Je croyais que je connaissais la grande route par la situation des chemins qui s’y croisaient. Vers le côté nord se trouvait une rangée de bâtiments et de cour basse très joliment bâtis et ornementés et formant un grand contraste avec les maisons sans prétention qui se trouvaient à l’entour ; au-dessus de ces bâtiments bas s’élevait un toit escarpé recouvert de plomb et les arches et la plus haute partie du mur d’un grand hall, d’un splendide style d’architecture, qui, on peut le dire, semblait réunir pour moi les meilleures qualités du gothique du nord de l’Europe et du saracénique et byzantin, quoiqu’il n’y eût guère ici de copie de l’un ou de l’autre de ces styles. De l’autre côté, du côté sud du chemin, se trouvait un bâtiment octogonal couvert d’un toit, semblable comme contour à celui du Baptistry de Florence, excepté qu’il était entouré d’un appui qui formait visiblement une clôture au bâtiment. Cela aussi était très délicatement ornementé.

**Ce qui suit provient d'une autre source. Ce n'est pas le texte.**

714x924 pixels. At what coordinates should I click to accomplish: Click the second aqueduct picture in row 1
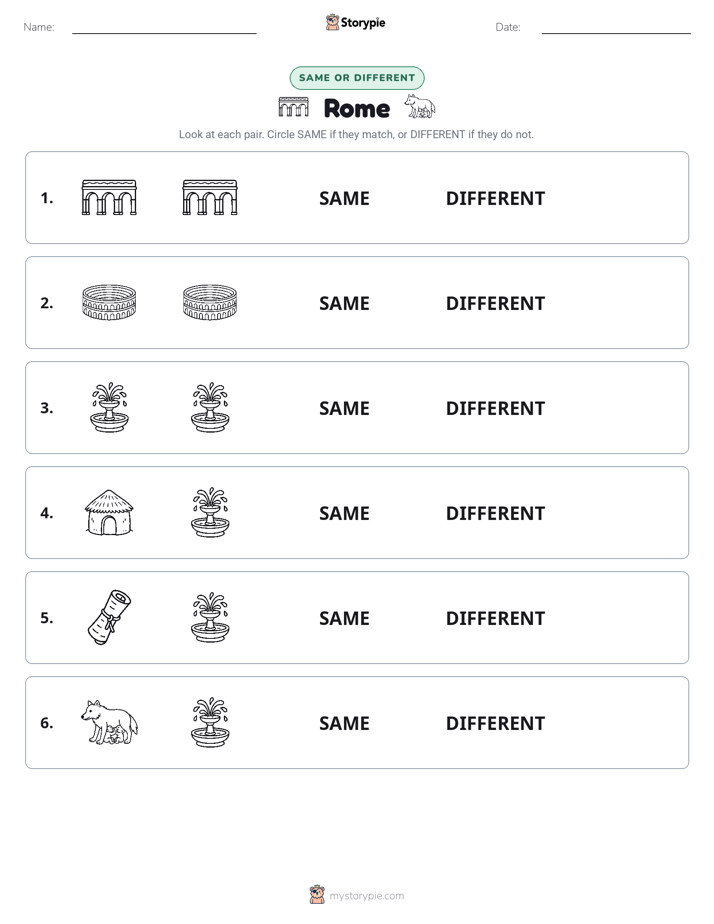[210, 197]

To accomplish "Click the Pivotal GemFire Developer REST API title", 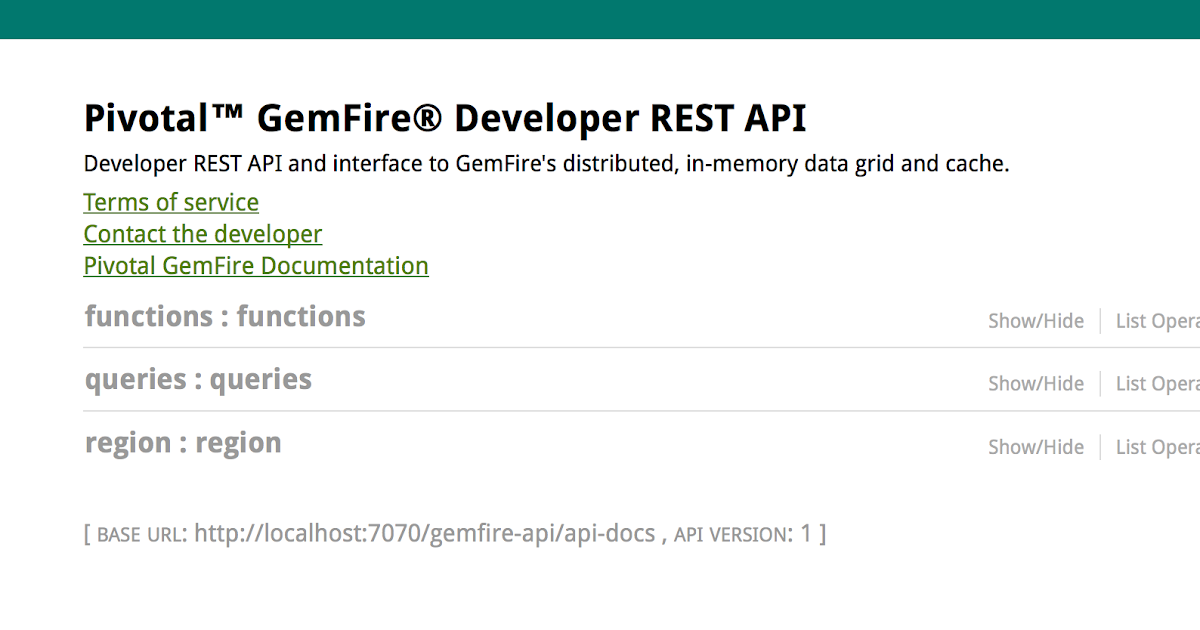I will (x=445, y=119).
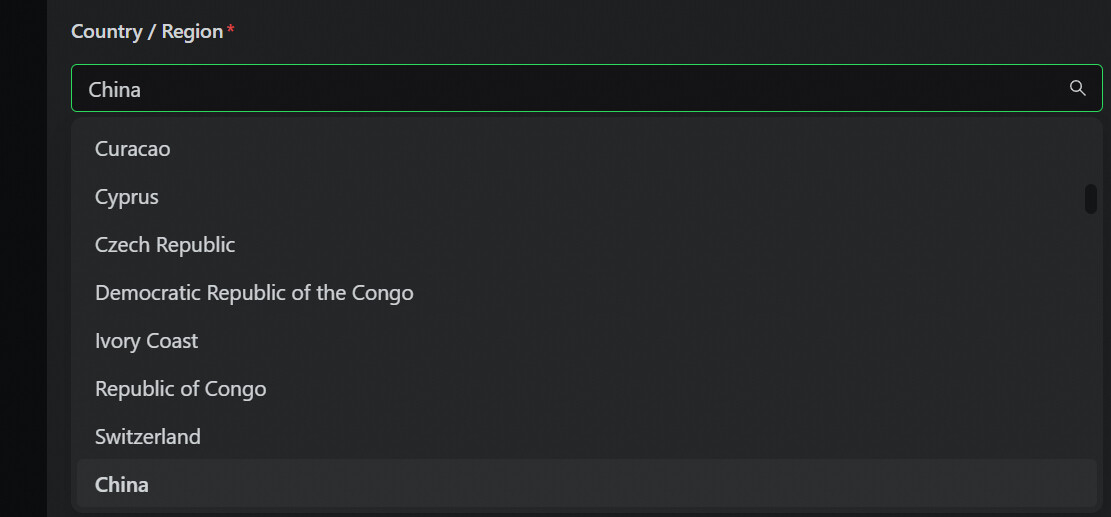Image resolution: width=1111 pixels, height=517 pixels.
Task: Choose Cyprus in the dropdown list
Action: (127, 197)
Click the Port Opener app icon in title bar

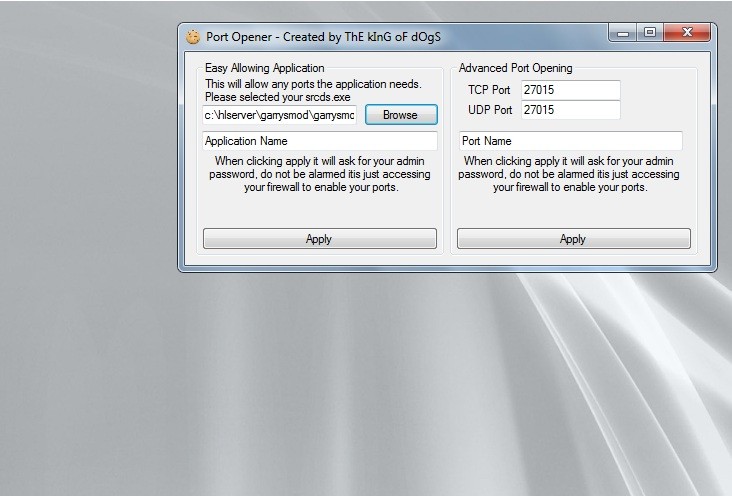click(x=193, y=37)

Toute cette masse d’architecture que nous avions vue tout d’un coup en sortant des champs agréables n’était pas seulement exquisement belle en elle-même, mais portait l’expression d’une telle plénitude de vie que j’en étais arrivé à un degré de gaîté que je n’avais jamais ressenti ; je riais franchement aux éclats. Mon ami semblait le comprendre et me regardait avec un intérêt content et affectionné. Nous étions arrêtés au milieu d’une quantité de charrettes, dans lesquelles se trouvaient des gens bien portants et beaux, hommes, femmes et enfants habillés avec gaîté ; ces charrettes étaient évidemment des charrettes de marché, puisqu’elles étaient remplies de très tentants produits de la campagne.

Je dis : « Je n’ai pas besoin de demander si c’est un marché, je le vois clairement ; mais quel marché est-ce pour être si splendide ? Et quel est ce hall grandiose, et quel est cet édifice du côté sud ? »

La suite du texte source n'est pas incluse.